● DATASET:
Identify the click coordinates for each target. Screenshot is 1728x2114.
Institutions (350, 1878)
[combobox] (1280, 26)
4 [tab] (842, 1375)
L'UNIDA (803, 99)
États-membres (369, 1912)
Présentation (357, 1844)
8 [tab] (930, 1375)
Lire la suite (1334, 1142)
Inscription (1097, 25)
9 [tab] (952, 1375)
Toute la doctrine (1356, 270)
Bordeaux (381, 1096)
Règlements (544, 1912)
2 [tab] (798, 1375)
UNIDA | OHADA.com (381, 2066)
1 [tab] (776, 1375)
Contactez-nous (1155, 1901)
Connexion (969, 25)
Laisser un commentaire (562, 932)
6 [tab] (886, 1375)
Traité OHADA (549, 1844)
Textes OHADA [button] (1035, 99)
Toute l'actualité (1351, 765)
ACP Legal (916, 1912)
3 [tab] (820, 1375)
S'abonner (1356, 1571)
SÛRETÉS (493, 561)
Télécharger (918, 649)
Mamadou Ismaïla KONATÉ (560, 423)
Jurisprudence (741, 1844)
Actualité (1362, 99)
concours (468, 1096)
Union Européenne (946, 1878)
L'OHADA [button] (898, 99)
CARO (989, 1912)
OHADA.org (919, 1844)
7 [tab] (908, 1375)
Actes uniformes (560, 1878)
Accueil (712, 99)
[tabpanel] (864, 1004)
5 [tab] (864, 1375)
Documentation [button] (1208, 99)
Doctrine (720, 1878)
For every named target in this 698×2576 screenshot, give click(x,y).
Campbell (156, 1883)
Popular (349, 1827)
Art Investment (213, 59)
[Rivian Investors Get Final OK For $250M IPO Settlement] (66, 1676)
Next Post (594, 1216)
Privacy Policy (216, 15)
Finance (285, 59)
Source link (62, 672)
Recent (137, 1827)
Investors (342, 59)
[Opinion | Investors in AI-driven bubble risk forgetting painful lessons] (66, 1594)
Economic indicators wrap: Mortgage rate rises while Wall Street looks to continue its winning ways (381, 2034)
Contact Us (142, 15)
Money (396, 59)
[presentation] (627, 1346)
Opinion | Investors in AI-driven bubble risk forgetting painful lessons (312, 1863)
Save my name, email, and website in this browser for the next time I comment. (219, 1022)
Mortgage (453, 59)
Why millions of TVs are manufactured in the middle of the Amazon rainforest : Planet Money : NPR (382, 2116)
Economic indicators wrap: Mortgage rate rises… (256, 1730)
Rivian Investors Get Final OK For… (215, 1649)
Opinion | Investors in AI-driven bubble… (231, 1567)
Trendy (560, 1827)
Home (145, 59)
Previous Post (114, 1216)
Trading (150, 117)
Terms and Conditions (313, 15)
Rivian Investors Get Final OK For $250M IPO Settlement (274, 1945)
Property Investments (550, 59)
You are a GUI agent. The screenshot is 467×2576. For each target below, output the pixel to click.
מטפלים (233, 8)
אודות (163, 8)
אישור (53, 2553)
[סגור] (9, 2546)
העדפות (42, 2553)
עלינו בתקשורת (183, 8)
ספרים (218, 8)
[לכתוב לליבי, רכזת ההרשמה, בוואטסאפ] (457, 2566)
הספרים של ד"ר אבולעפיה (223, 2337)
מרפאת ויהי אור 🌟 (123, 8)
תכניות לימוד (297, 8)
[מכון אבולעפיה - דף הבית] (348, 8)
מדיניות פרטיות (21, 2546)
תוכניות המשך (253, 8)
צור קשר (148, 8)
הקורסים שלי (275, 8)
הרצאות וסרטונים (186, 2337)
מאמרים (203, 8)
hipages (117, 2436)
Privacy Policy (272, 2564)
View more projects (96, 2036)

● ACTIVITY:
For this exercise, repeat exactly the lines of the data above from the one with "Bordeaux (381, 1096)" down to the one with "Money (396, 59)", both end lines included.

● FINISHED TASK:
Bordeaux (381, 1096)
Règlements (544, 1912)
2 [tab] (798, 1375)
UNIDA | OHADA.com (381, 2066)
1 [tab] (776, 1375)
Contactez-nous (1155, 1901)
Connexion (969, 25)
Laisser un commentaire (562, 932)
6 [tab] (886, 1375)
Traité OHADA (549, 1844)
Textes OHADA [button] (1035, 99)
Toute l'actualité (1351, 765)
ACP Legal (916, 1912)
3 [tab] (820, 1375)
S'abonner (1356, 1571)
SÛRETÉS (493, 561)
Télécharger (918, 649)
Mamadou Ismaïla KONATÉ (560, 423)
Jurisprudence (741, 1844)
Actualité (1362, 99)
concours (468, 1096)
Union Européenne (946, 1878)
L'OHADA [button] (898, 99)
CARO (989, 1912)
OHADA.org (919, 1844)
7 [tab] (908, 1375)
Actes uniformes (560, 1878)
Accueil (712, 99)
[tabpanel] (864, 1004)
5 [tab] (864, 1375)
Documentation [button] (1208, 99)
Doctrine (720, 1878)
For every named target in this 698×2576 screenshot, give click(x,y).
Campbell (156, 1883)
Popular (349, 1827)
Art Investment (213, 59)
[Rivian Investors Get Final OK For $250M IPO Settlement] (66, 1676)
Next Post (594, 1216)
Privacy Policy (216, 15)
Finance (285, 59)
Source link (62, 672)
Recent (137, 1827)
Investors (342, 59)
[Opinion | Investors in AI-driven bubble risk forgetting painful lessons] (66, 1594)
Economic indicators wrap: Mortgage rate rises while Wall Street looks to continue its winning ways (381, 2034)
Contact Us (142, 15)
Money (396, 59)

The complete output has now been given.